You need the latest Flash installed and Javascript enabled to view media on this page. Please ensure Javascript has been enabled in your browser settings. You can download Flash with the link below.
Get Flash Player now
Dr Liv Hibbitt: 'Familial hypercholesterolaemia (FH) is an inherited condition caused by a genetic mutation in a protein that takes “bad” cholesterol out of the blood. Those with the condition tend to have high levels of cholesterol, develop artherosclerotic plaques (hardened arteries), and die from a heart attack or heart disease.
‘FH, although often thought of as a rare disease, actually affects around 1 in 500 people. It typically occurs when one normal copy of the gene is inherited from one parent and a defective copy is inherited from the other. It tends to be first diagnosed when someone goes to their doctor after a heart attack in their late 30s or 40s and a genetic test is done. Patients normally die in their 50s.
‘Treatment normally involves statins, drugs that turn up the working copy of the protein to remove more cholesterol. It is also possible to change diet to lower cholesterol, but only around 15 per cent of circulating cholesterol in the body is due to diet.
‘Gene therapy involves using a gene like you would use a drug. We’re not trying to replace the defective gene, but give the body an extra working copy of the gene. The aim is to deliver the gene to the cells in the liver where it is needed.

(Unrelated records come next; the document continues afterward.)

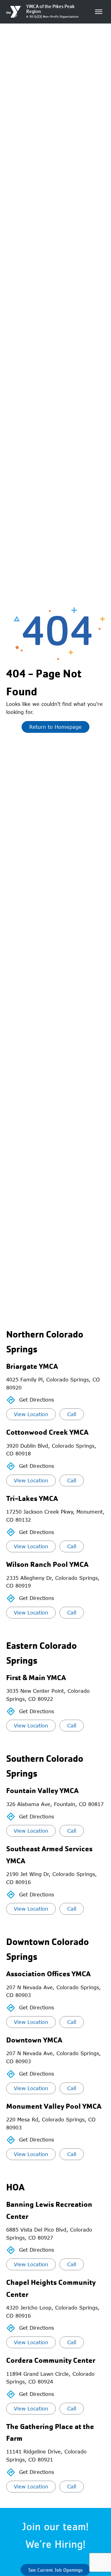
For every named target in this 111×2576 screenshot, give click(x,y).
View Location (31, 1414)
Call (71, 1414)
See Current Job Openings (55, 2570)
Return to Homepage (55, 727)
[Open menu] (98, 11)
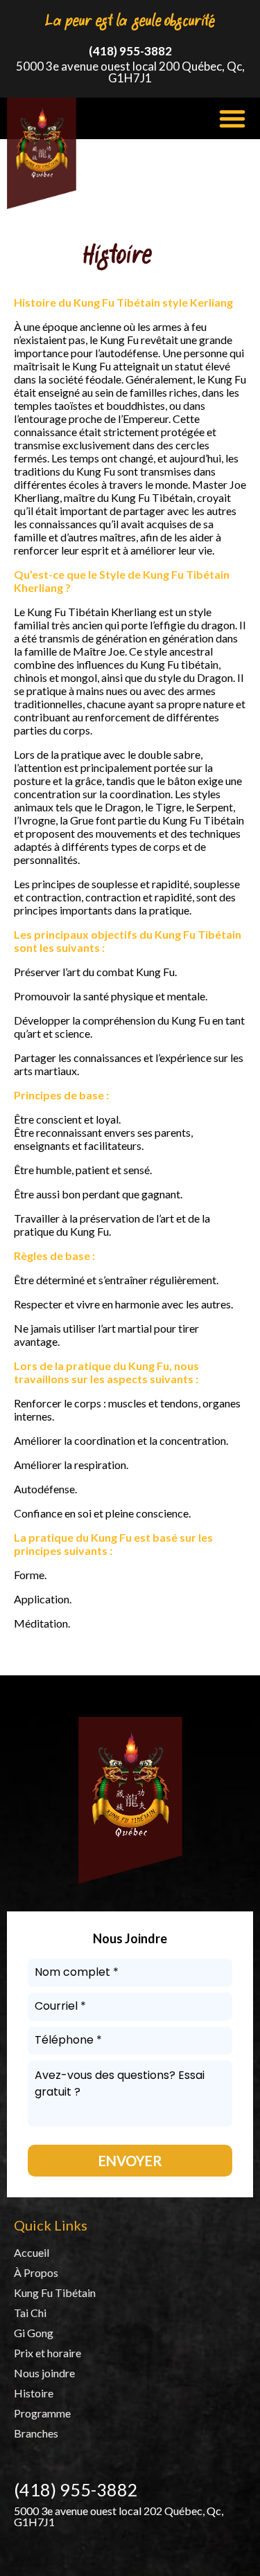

‘Gene therapy would be particularly appropriate for FH because there are not many existing treatments and they’re not very effective. It’s also a “loss-of-function” disease like cystic fibrosis or haemophilia, where we can hope to introduce a gene that will restore that function. If we introduce a gene to produce more copies of this specific protein, it should start taking bad cholesterol out of the blood again.
‘People have been working on this area for years and years, and two Nobel prizes have been awarded, but no one has got anywhere with gene therapy for FH. ‘The problem is that the amount of the FH protein is carefully regulated according to how much cholesterol there is around in the body. Previous attempts at gene therapy have used gene regulation elements from viruses which result in lots of protein being made. Unfortunately, too much protein triggers the cells to die and levels of cholesterol quickly rise again.
‘We are using the DNA regions from humans to regulate the FH protein in the physiologically appropriate way. These are longer sections of DNA and means a lot more DNA has to be delivered to the cells in the gene therapy. But we are finding ways of doing this.
‘In working towards a gene therapy treatment, we are at the stage where we’re writing a grant to do an animal study. We have got a delivery system that works in cells, ie we’ve done tissue work in the lab. If we give the cells statins, we see more protein produced after we’ve delivered the gene. And if we give sterols, we see less protein produced, as we would expect.
‘We’ve also developed a way of delivering genes to the livers of mice in such a way that we can see them using a special camera. We use a gene from a firefly that glows and the camera is able to pick up the light that emerges from the mouse’s liver. This drastically reduces the number of animals we would need to use otherwise. Previously, we would have had to kill mice at different time points to determine the gene expression. Here we can put the gene in and monitor on a weekly basis without having to kill any animals. It’s really non-invasive – we give an injection into their tummies under anaesthetic, and they’re running around again five minutes later. Rather than use 200 animals, we have used 20 mice to optimise the experiment and find the best possible way of getting the gene in.
‘Now that we have a method that works, we can hopefully move on to a mouse model for FH.
‘We breed and maintain a colony of “knockout” mice (mice with one gene removed) that are defective in the same gene that removes cholesterol from the blood. Although the mice don’t develop artherosclerosis, we are able to tell if the gene has been delivered and is being expressed as desired.
‘Breeding is as much as we do for most of the mice, but a small number do receive an injection under anaesthetic as part of a trial. Some mice are then imaged with a special camera, again under anaesthetic, and others have blood samples taken from their tail at different times.
‘The Biomedical Sciences Building is fantastic for welfare purposes. Any problems, such as animals not getting on or animals being born with cataracts, and I need to be there immediately to sort it out. If there are any animals in distress at all, I want to be there immediately. Previously, my work was divided between three different centres. With one building I am able to visit it daily and look after the animals. Also it is great that the vets are now in the same building offering their support.
‘I am using mice because I have exhausted all other techniques. I have done everything I can in cells and on computers.
‘Once treatments in development move into animals, it is a whole different story and it can’t be predicted how well they will do. For example, we initially started with large vectors (a vehicle used to deliver genes in molecular biology) that worked fine in cells. It turned out it was no good in mice – it didn’t hit enough cells and so not enough protein was produced. Efficient delivery is necessary to see an effect. We didn’t know this until we did the first experiment in animals.’